Please give every line below again exactly, but not its pictures.

◆ ◆ ◆ ◆

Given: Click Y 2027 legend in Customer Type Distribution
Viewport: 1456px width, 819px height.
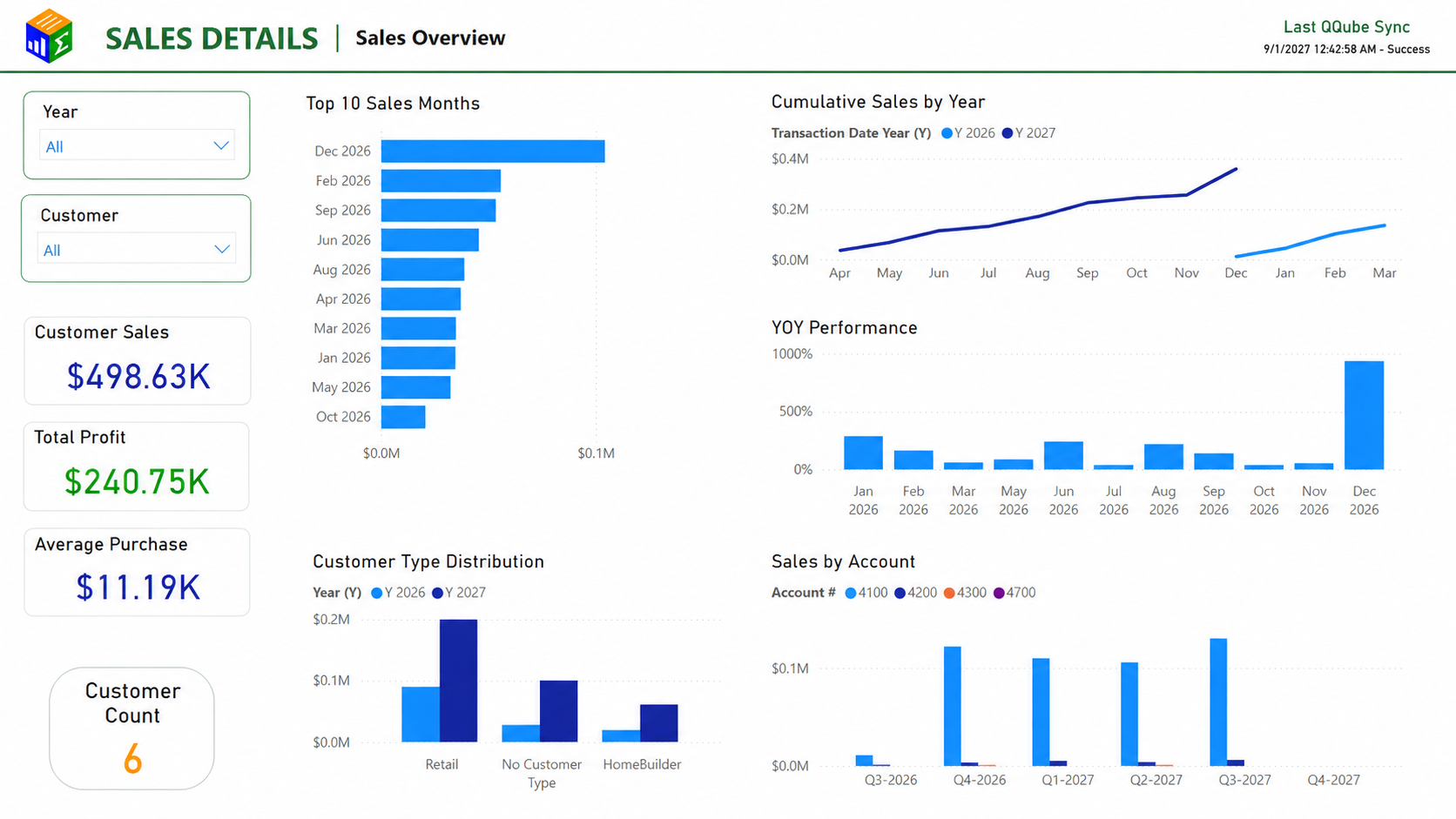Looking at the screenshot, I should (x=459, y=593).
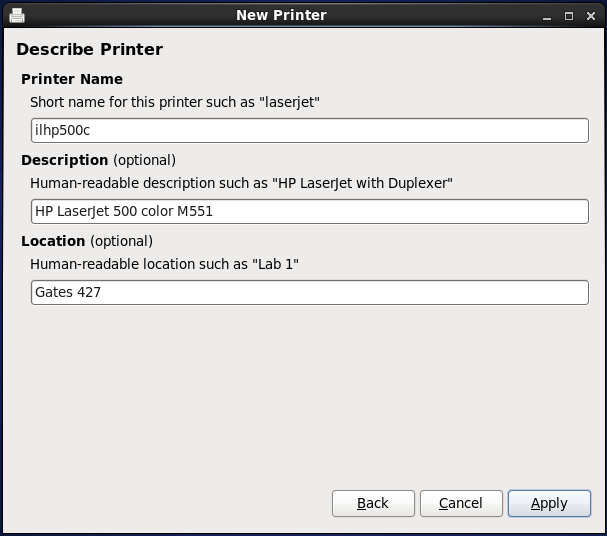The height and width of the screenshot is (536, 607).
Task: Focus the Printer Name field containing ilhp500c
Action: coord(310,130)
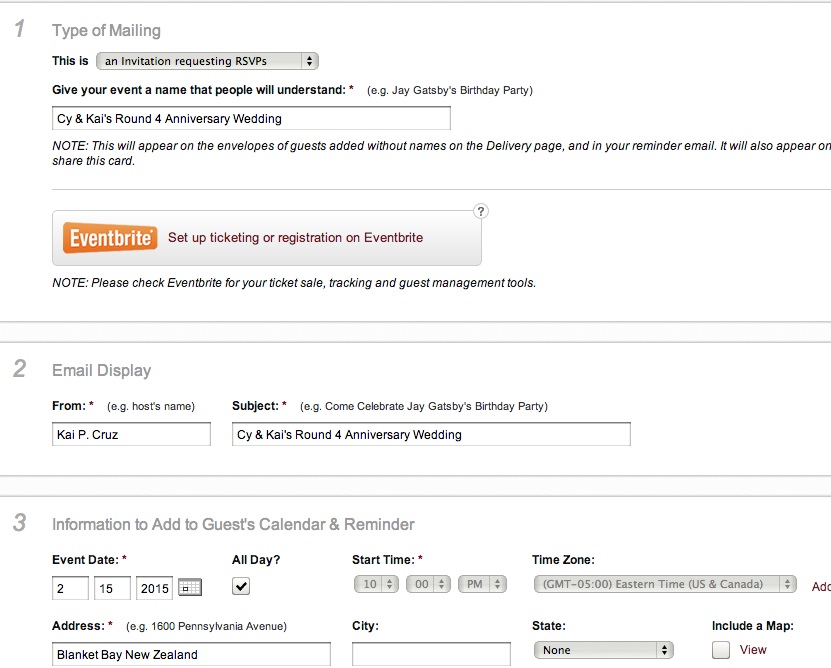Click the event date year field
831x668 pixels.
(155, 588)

◆ ◆ ◆ ◆

Your response:
Given: Click Y 2027 legend in Customer Type Distribution
Viewport: 1456px width, 819px height.
Looking at the screenshot, I should (x=459, y=593).
The height and width of the screenshot is (536, 607).
Task: Focus the Printer Name field containing ilhp500c
Action: coord(310,130)
Click the event date year field
831x668 pixels.
(155, 588)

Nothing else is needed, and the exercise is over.